***** Input material *****
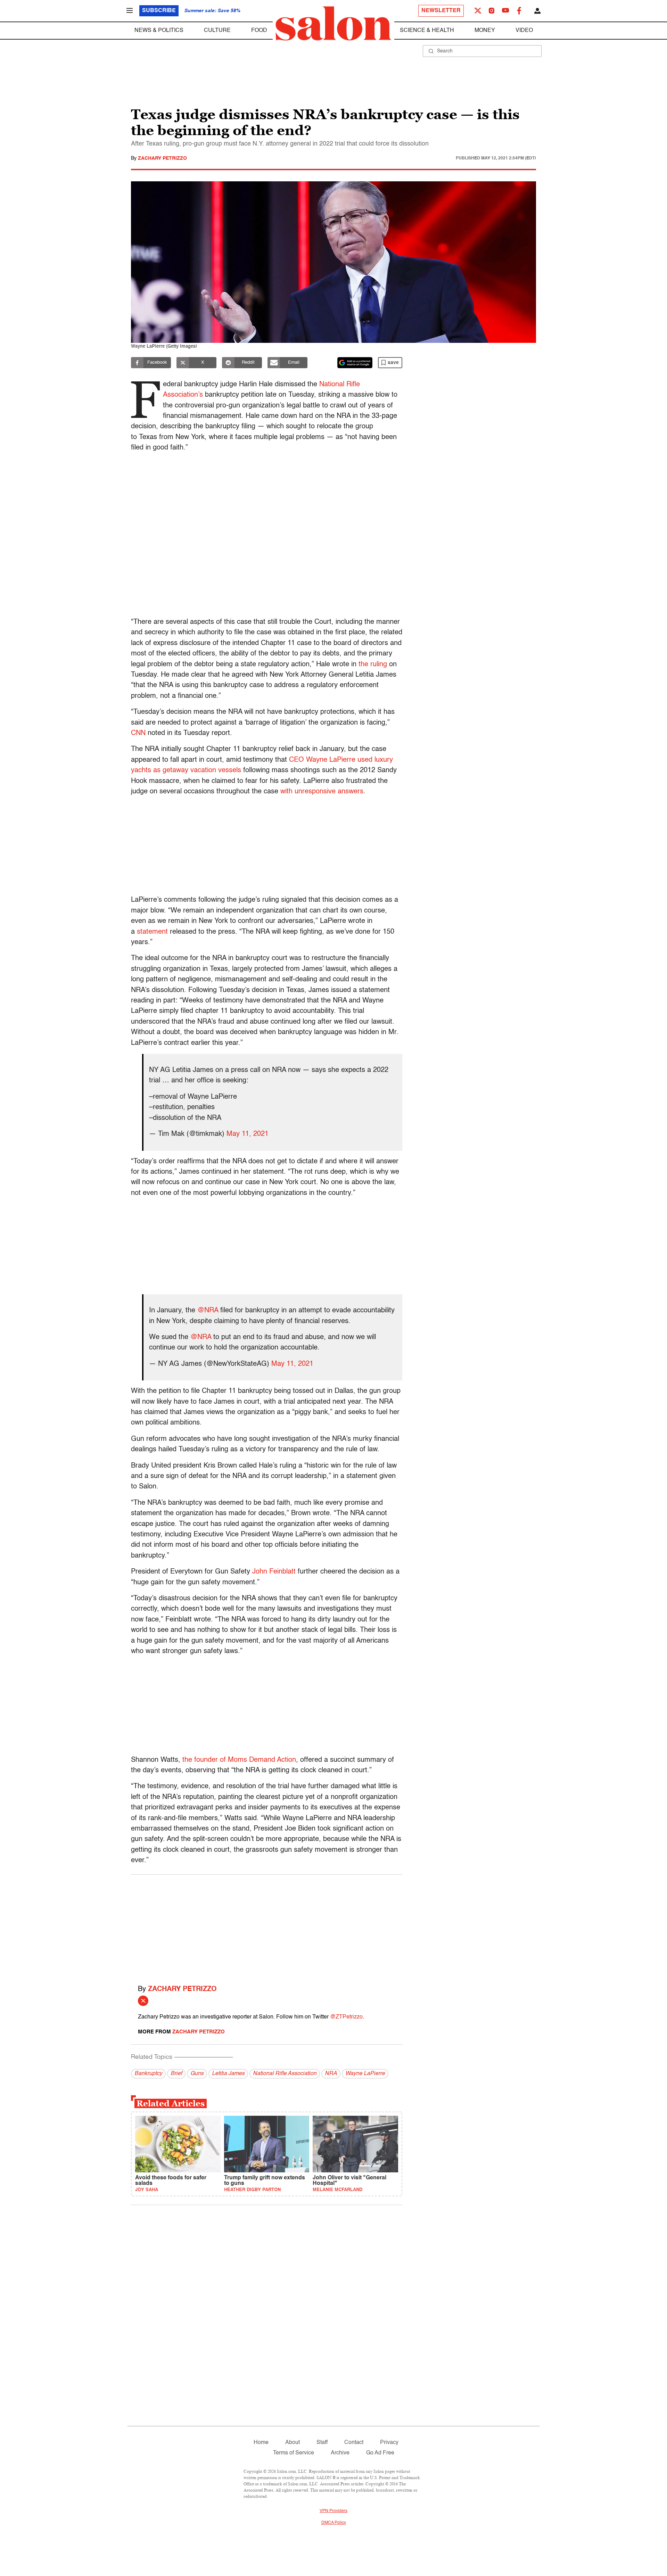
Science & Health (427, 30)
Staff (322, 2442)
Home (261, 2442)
*****
***** Input material *****
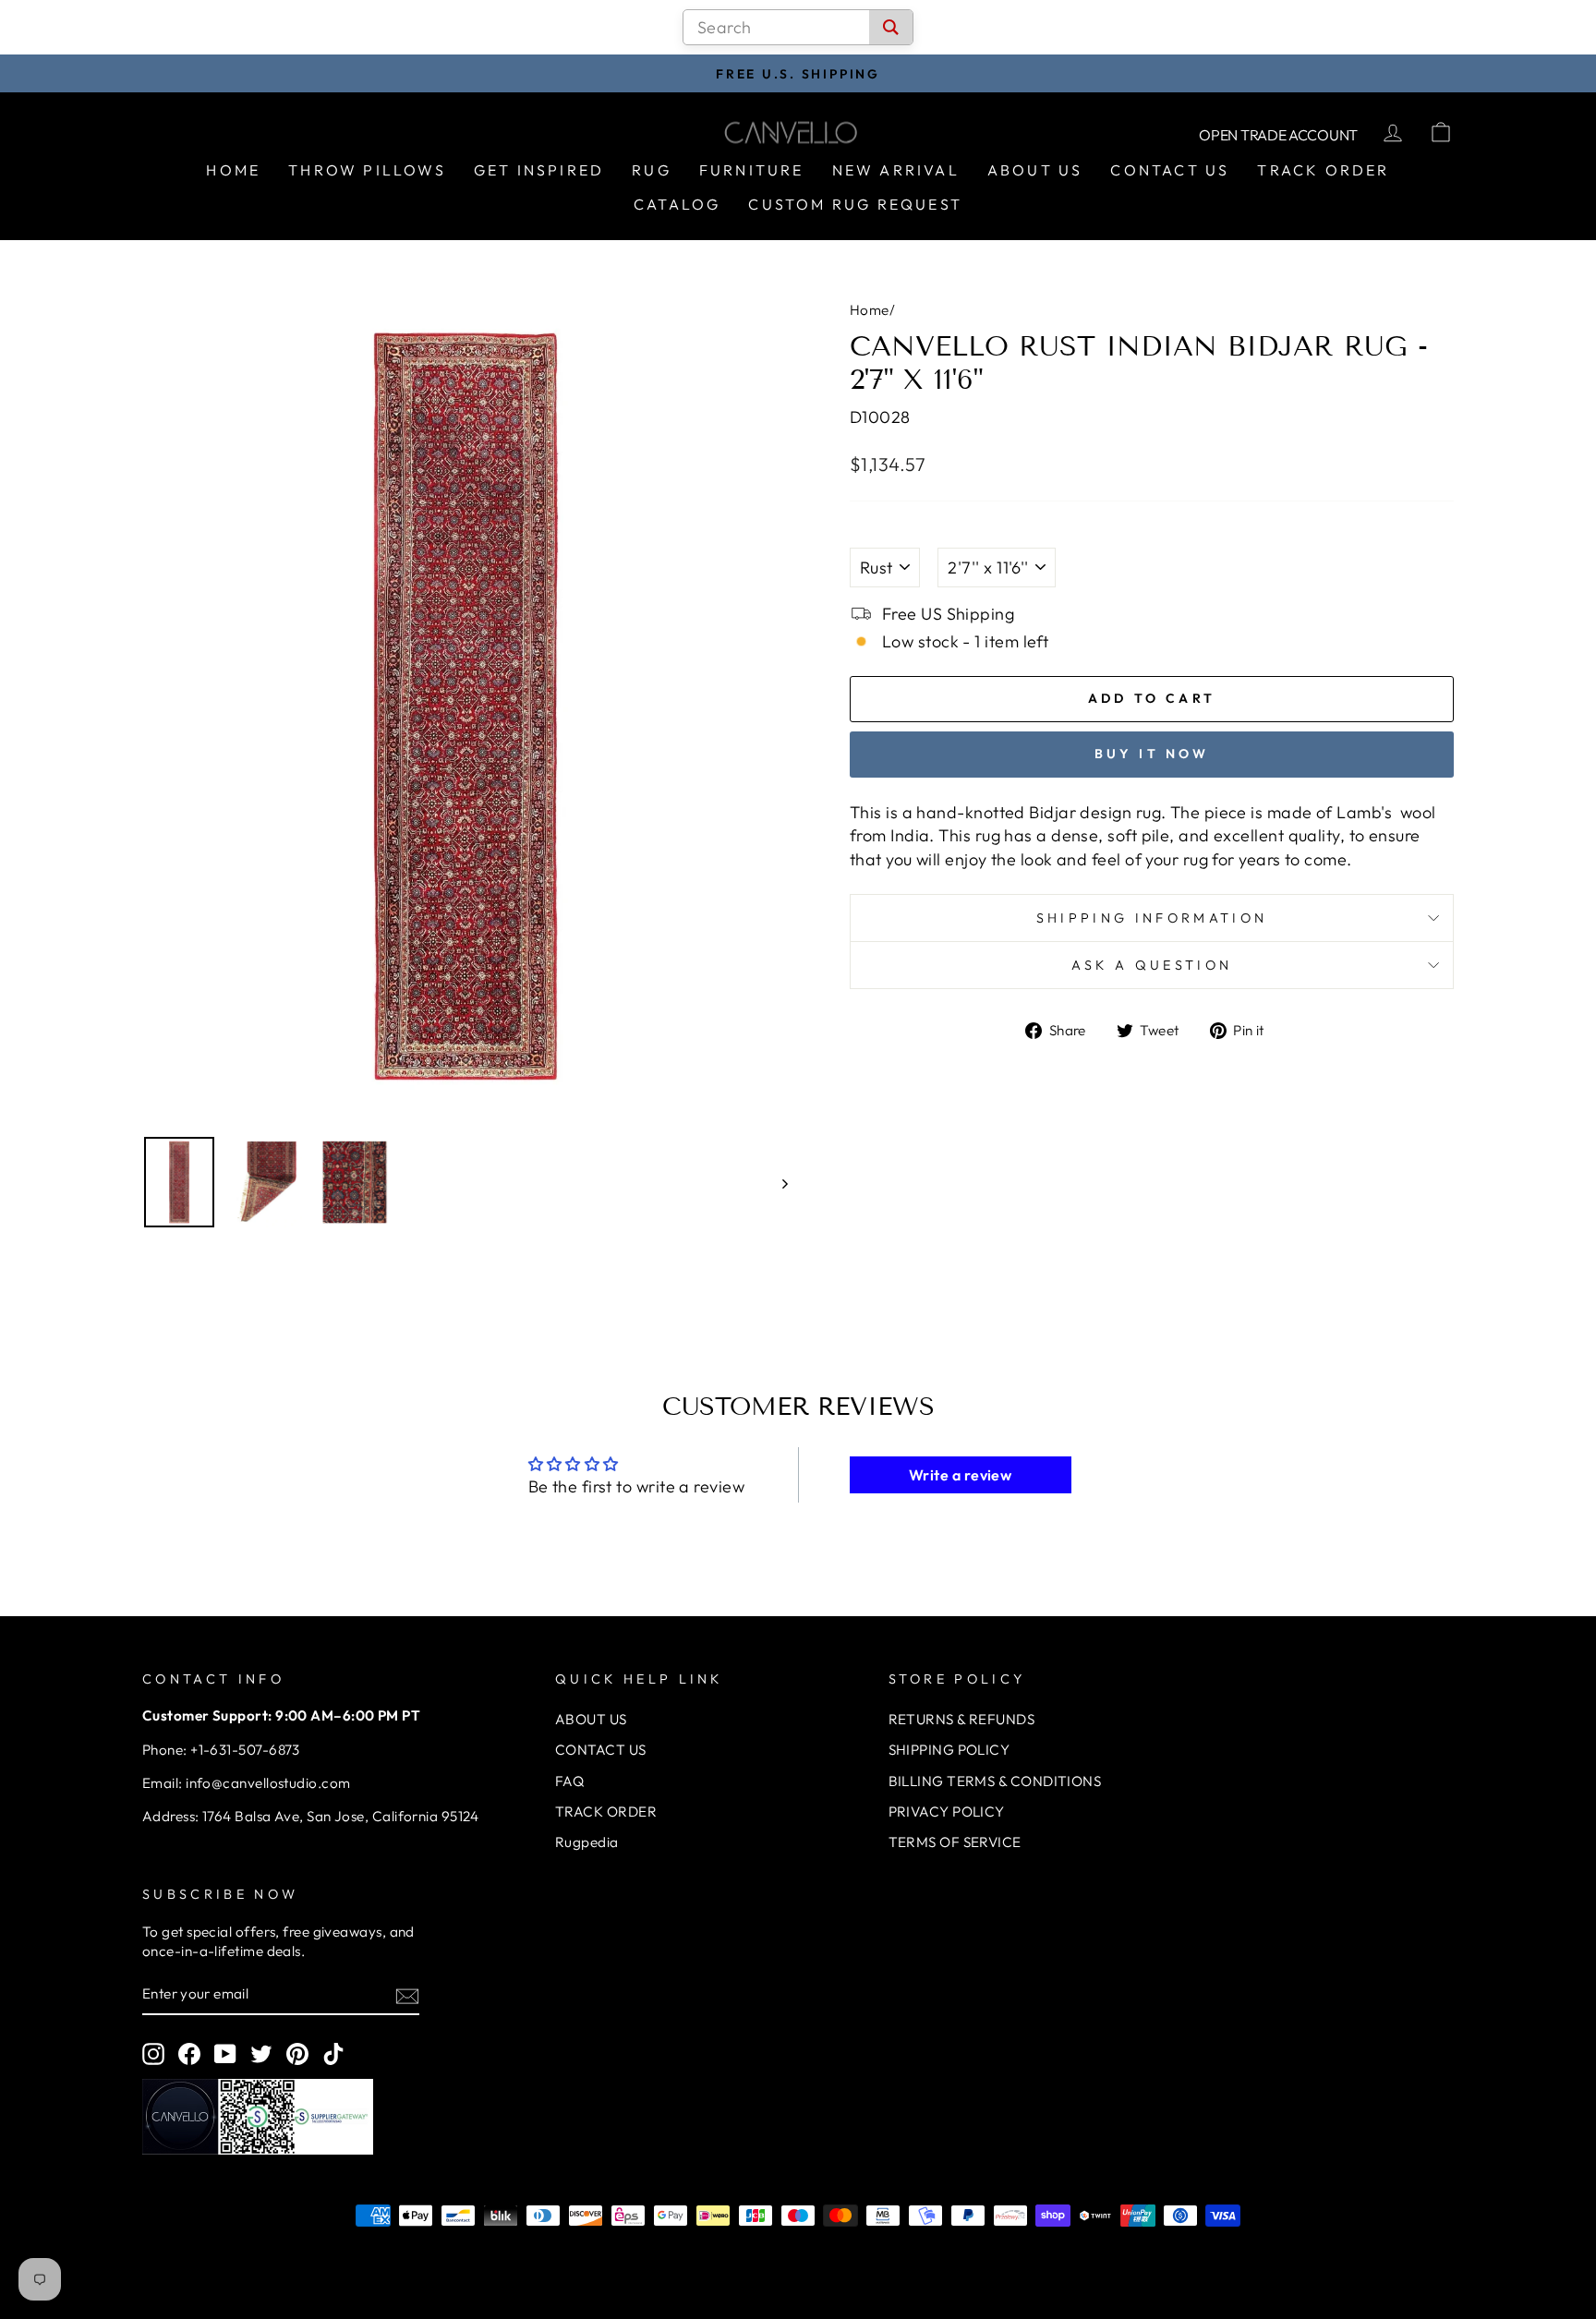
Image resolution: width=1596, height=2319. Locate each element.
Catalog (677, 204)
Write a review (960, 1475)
*****
Assigned task:
Your reply is to repeat, unchanged, the lines above running from the one with "Image resolution: width=1596, height=2319." up to and including the one with "Write a review (960, 1475)".

Response to this exercise:
Image resolution: width=1596, height=2319. Locate each element.
Catalog (677, 204)
Write a review (960, 1475)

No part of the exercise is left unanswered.